In one corner are those who advocate for what is known (by those who advocate for it) in both church and secular circles as "marriage equality." In their view, there should not be "gay marriage," but just marriage, fully open in every way to both opposite-sex and same-sex couples, without discrimination. The issue is, for its partisans, one of gospel justice. To back off from the imperative in any way is to desert the moral demands of a just God. Anything less than "marriage equality" is ultimately a sellout, once again relegating our gay and lesbian brothers and sisters to the back of the bus. Those in this camp will not rest until the Prayer Book marriage rite, and church canons, are changed so as to be completely gender-neutral. By its very status as a separate rite, the liturgy proposed in A049 does not do this. Still, they will, I think vote for it, seeing its passage as a strategic interim victory en route to the full prize.
In the other corner are those who favor a "generous pastoral provision" (the language of C056) for lesbian and gay couples, but who don't want such provision to look at all like marriage. For some, this is because they are genuinely invested in preserving the status of marriage as an institution defined as a lifelong public commitment between a man and a woman, even while making compassionate provision--on the side, as it were--for those who are not wired in such a way as to be successfully married to a person of the opposite sex. Others, particularly among some of my colleagues in the House of Bishops, are uncomfortably aware of their own political vulnerability among stakeholders who hold much more conservative views on the subject. In either case, however, the problem with "I Will Bless You..." for this group is that, in shape and in language, it looks for all the world like a marriage service. Some of these will swallow hard and vote Yes anyway. Others, I know, will not. How those percentages will eventually break out I can't say at the moment. There's too much that can yet happen.

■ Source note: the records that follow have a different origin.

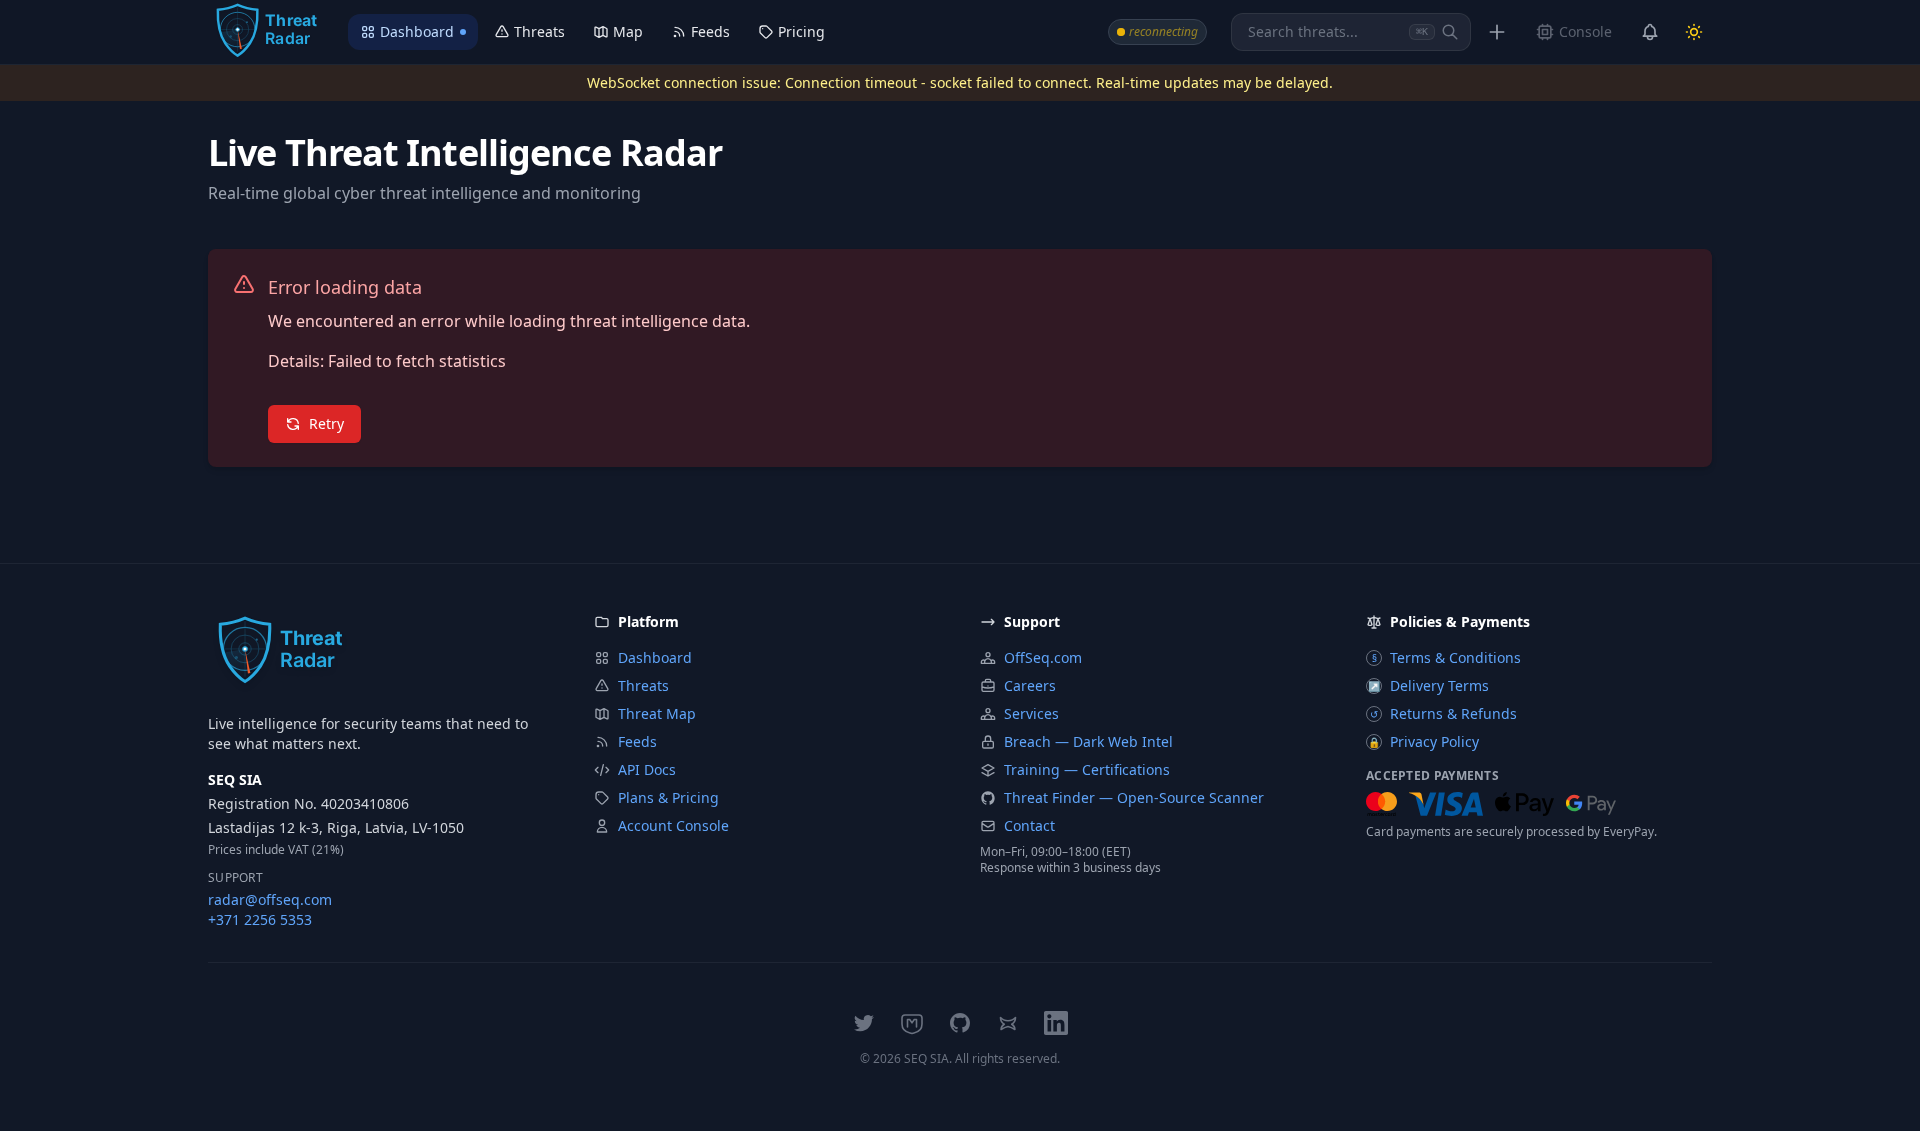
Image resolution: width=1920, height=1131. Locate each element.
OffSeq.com (1043, 657)
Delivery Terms (1428, 685)
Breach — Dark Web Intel (1088, 741)
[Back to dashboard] (266, 32)
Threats (539, 31)
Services (1031, 713)
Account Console (673, 825)
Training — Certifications (1087, 769)
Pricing (801, 31)
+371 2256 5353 (260, 919)
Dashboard (417, 31)
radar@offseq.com (270, 899)
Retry (326, 423)
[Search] (1450, 32)
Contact (1029, 825)
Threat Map (657, 713)
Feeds (710, 31)
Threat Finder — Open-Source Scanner (1134, 797)
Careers (1030, 685)
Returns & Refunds (1443, 713)
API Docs (647, 769)
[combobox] (1351, 32)
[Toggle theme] (1694, 32)
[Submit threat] (1497, 32)
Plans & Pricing (668, 797)
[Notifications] (1650, 32)
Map (628, 31)
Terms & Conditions (1447, 657)
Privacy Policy (1423, 741)
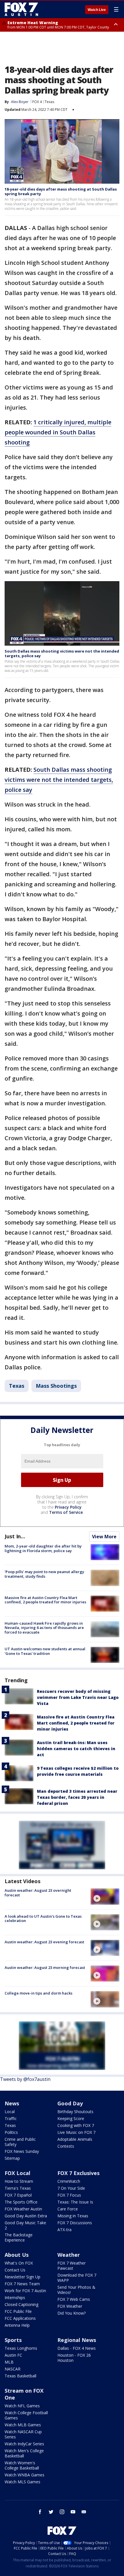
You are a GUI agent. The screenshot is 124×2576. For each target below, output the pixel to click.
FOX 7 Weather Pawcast (71, 2265)
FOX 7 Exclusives (78, 2173)
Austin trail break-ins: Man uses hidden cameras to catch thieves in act (76, 1748)
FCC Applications (20, 2318)
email (84, 2511)
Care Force (67, 2209)
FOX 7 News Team (22, 2283)
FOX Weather (69, 2306)
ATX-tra (64, 2229)
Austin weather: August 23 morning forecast (45, 1967)
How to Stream (19, 2181)
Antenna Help (17, 2325)
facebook (40, 2511)
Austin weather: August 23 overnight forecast (38, 1893)
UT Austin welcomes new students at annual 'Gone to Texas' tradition (45, 1651)
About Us (17, 2254)
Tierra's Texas (18, 2188)
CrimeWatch (68, 2181)
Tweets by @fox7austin (25, 2079)
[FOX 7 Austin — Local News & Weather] (21, 9)
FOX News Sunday (22, 2151)
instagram (62, 2511)
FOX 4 (37, 101)
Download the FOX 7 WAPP (76, 2277)
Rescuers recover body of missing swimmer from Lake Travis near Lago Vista (78, 1697)
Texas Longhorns (21, 2348)
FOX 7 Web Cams (73, 2299)
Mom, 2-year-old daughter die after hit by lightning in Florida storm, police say (43, 1548)
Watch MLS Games (22, 2481)
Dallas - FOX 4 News (76, 2348)
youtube (73, 2511)
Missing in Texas (72, 2215)
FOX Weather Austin (23, 2209)
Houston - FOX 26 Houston (74, 2357)
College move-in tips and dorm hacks (38, 1993)
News (12, 2103)
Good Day (70, 2103)
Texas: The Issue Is (75, 2202)
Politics (11, 2132)
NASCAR (12, 2369)
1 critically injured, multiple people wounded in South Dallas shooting (58, 432)
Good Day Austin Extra (26, 2215)
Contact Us (15, 2270)
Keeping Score (70, 2118)
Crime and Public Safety (20, 2141)
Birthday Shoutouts (75, 2111)
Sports (13, 2340)
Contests (65, 2146)
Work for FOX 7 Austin (25, 2290)
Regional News (76, 2340)
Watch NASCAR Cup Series (23, 2434)
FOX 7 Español (18, 2195)
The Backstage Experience (19, 2237)
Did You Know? (71, 2313)
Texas (49, 101)
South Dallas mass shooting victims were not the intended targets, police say (62, 653)
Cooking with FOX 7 (75, 2125)
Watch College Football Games (26, 2415)
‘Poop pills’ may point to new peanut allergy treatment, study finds (44, 1574)
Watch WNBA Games (24, 2475)
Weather (68, 2254)
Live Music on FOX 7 (76, 2132)
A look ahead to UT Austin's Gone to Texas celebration (43, 1918)
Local (10, 2111)
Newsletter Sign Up (22, 2277)
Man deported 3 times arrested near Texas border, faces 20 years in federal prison (77, 1797)
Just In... (15, 1536)
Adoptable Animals (74, 2139)
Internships (15, 2297)
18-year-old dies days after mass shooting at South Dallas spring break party (61, 191)
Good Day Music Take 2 (25, 2225)
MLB (9, 2362)
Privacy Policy (68, 1507)
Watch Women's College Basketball (22, 2465)
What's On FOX (19, 2263)
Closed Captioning (21, 2304)
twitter (51, 2511)
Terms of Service (66, 1512)
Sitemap (12, 2158)
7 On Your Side (71, 2188)
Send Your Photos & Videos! (76, 2289)
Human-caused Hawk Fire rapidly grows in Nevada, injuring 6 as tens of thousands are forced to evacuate (44, 1628)
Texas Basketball (20, 2376)
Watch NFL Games (22, 2405)
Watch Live (97, 10)
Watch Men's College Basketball (24, 2453)
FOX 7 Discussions (74, 2222)
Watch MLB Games (23, 2424)
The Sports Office (21, 2202)
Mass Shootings (56, 1385)
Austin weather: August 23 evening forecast (44, 1941)
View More (104, 1536)
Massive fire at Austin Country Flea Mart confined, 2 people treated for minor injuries (45, 1600)
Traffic (11, 2118)
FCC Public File (18, 2311)
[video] (105, 1896)
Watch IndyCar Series (24, 2443)
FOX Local (17, 2173)
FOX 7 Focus (69, 2195)
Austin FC (13, 2355)
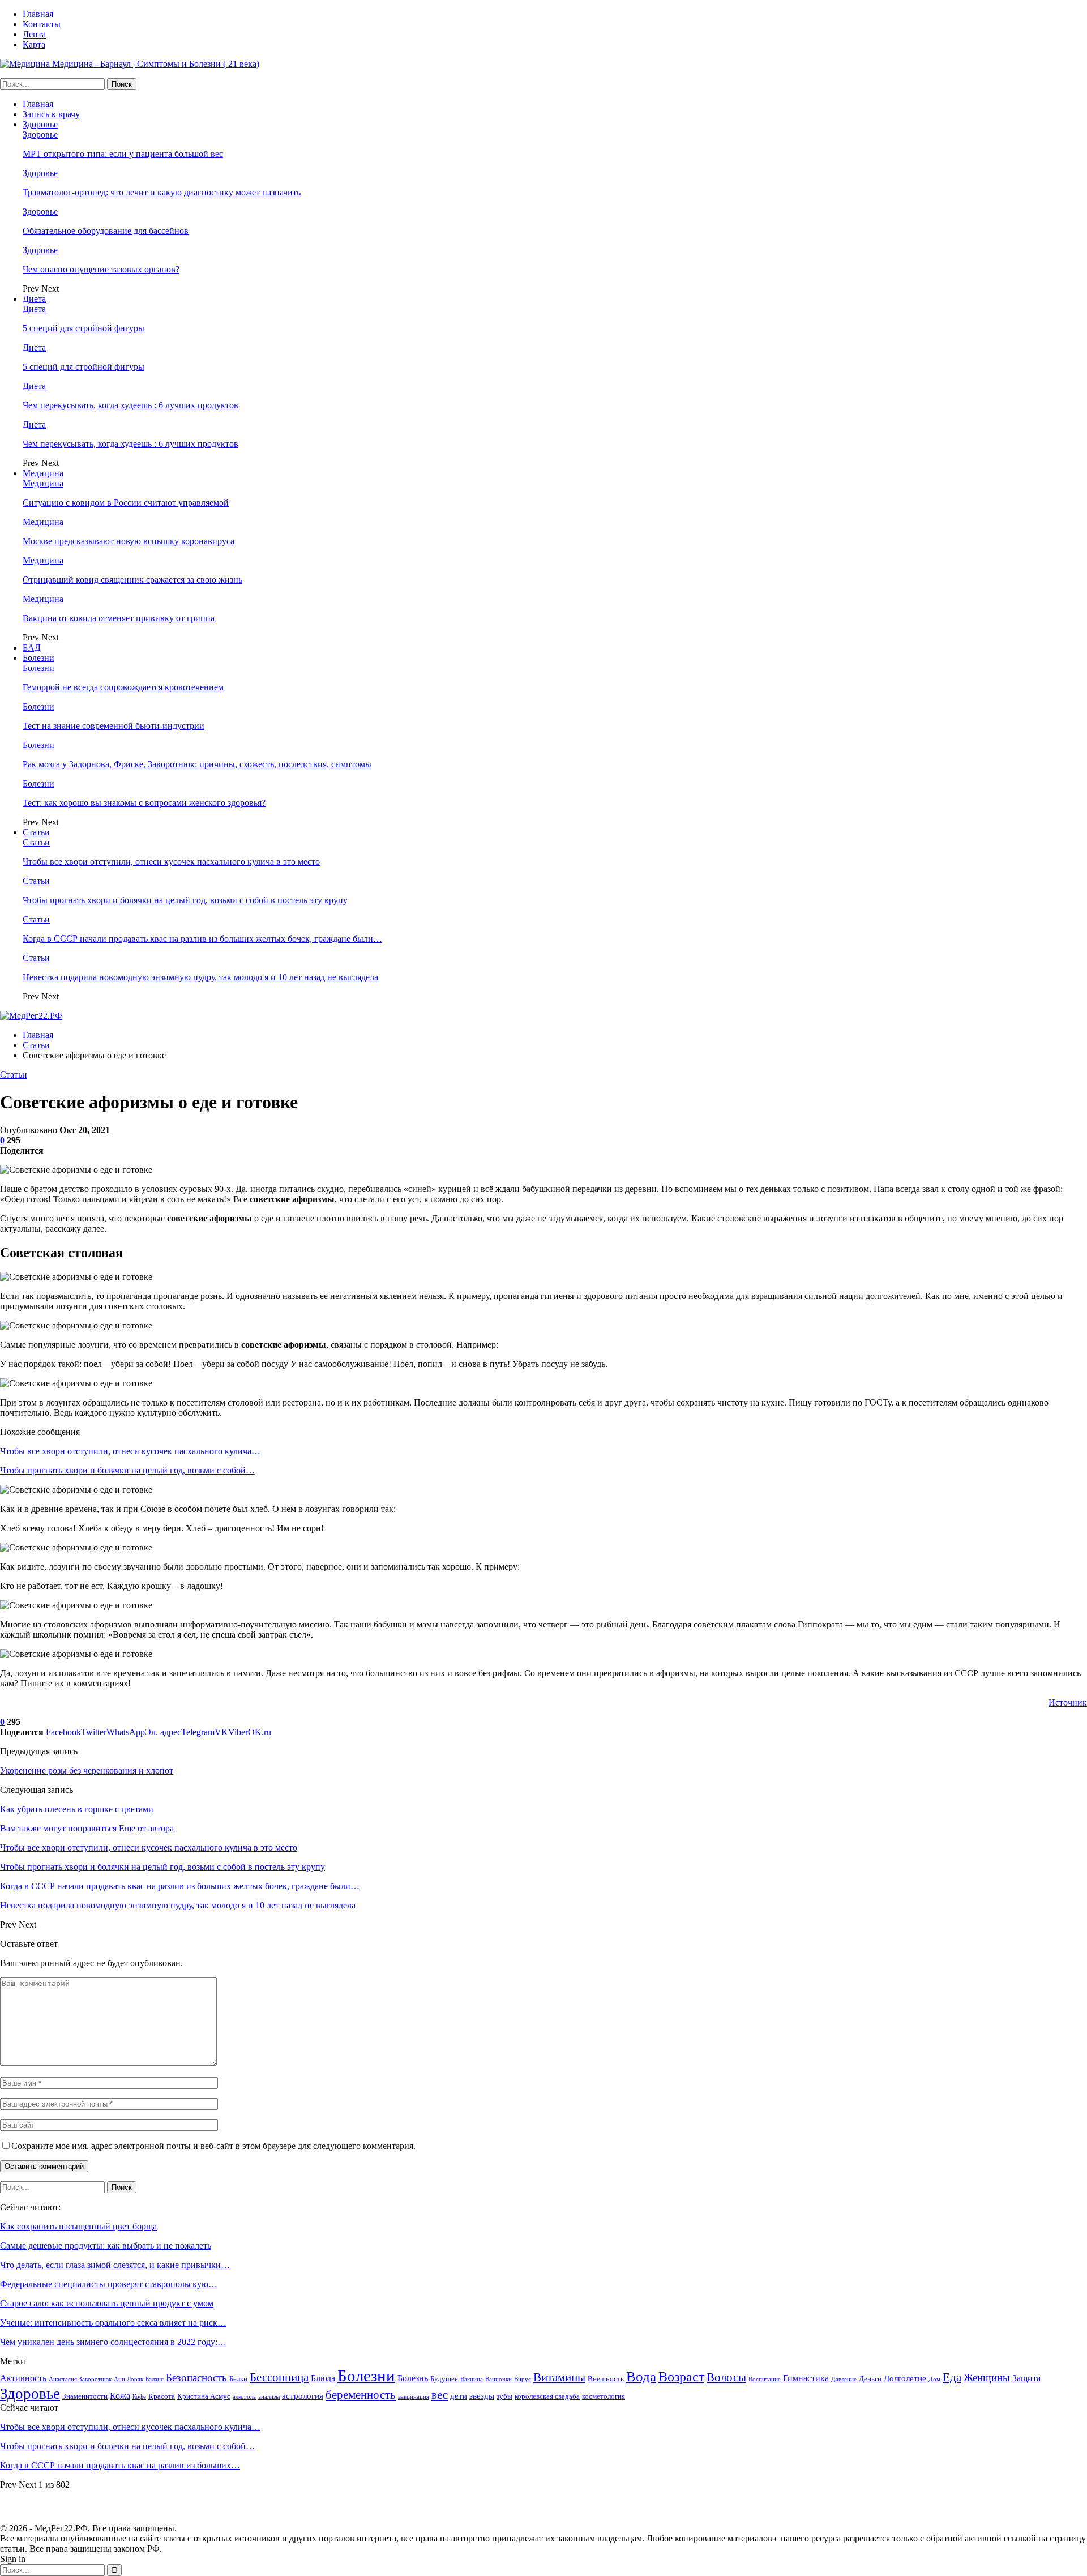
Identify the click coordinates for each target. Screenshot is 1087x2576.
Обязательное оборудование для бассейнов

In any case, here's what I would invite my friends in both corners to consider: When some form of a liturgy for the blessing of same-sex unions is passed--and let's assume that it will be substantially the same as what the SCLM has proposed--what will be the "crawler" headline at the bottom of the screen on CNN and MSNBC and Fox News within minutes? It will be something like "Episcopal Church endorses gay marriage." Now, I am among the last who would suggest we take our cue from the secular media, because they're only interested in sensationalism and they invariably get it wrong. Nonetheless, this is indicative of how it will be perceived among the dwindling company of Episcopalians across our nine provinces. Whatever pains we might take in "perfecting" this legislation in committee (which, for my sins, I am a member of) and floor debate, whatever sort of moat we dig or fence we erect around "marriage" to distinguish it from A049, that barrier will be invisible. It will be effectively meaningless. The advocates of "marriage equality" can take heart from this reality. Those in the other corner should be appropriately sobered by it. And those of us on the sidelines can continue to watch with interested disinterest.
A final observation: The next resolution in the sequence from the SCLM, A050, proposes the creation of a group tasked with undertaking a thorough study of the Church's theology of marriage. Two questions emerge from this. First, is it not rather absurd to be doing this after we approve a liturgy that preempts the discussion by charging right ahead into same-sex marriage? What's the point of studying the subject while we're in the middle of making major changes in the institution/sacrament that we're studying? It seems a little disingenuous. Which leads to the second question: Is not A050 a strategic ploy on the part of "marriage equality" advocates to initiate a process that will eventually result in Prayer Book revision and the neutering of the marriage rite? In the abstract, I would be supportive of a resolution that we study the theology of marriage. But this one smells fishy.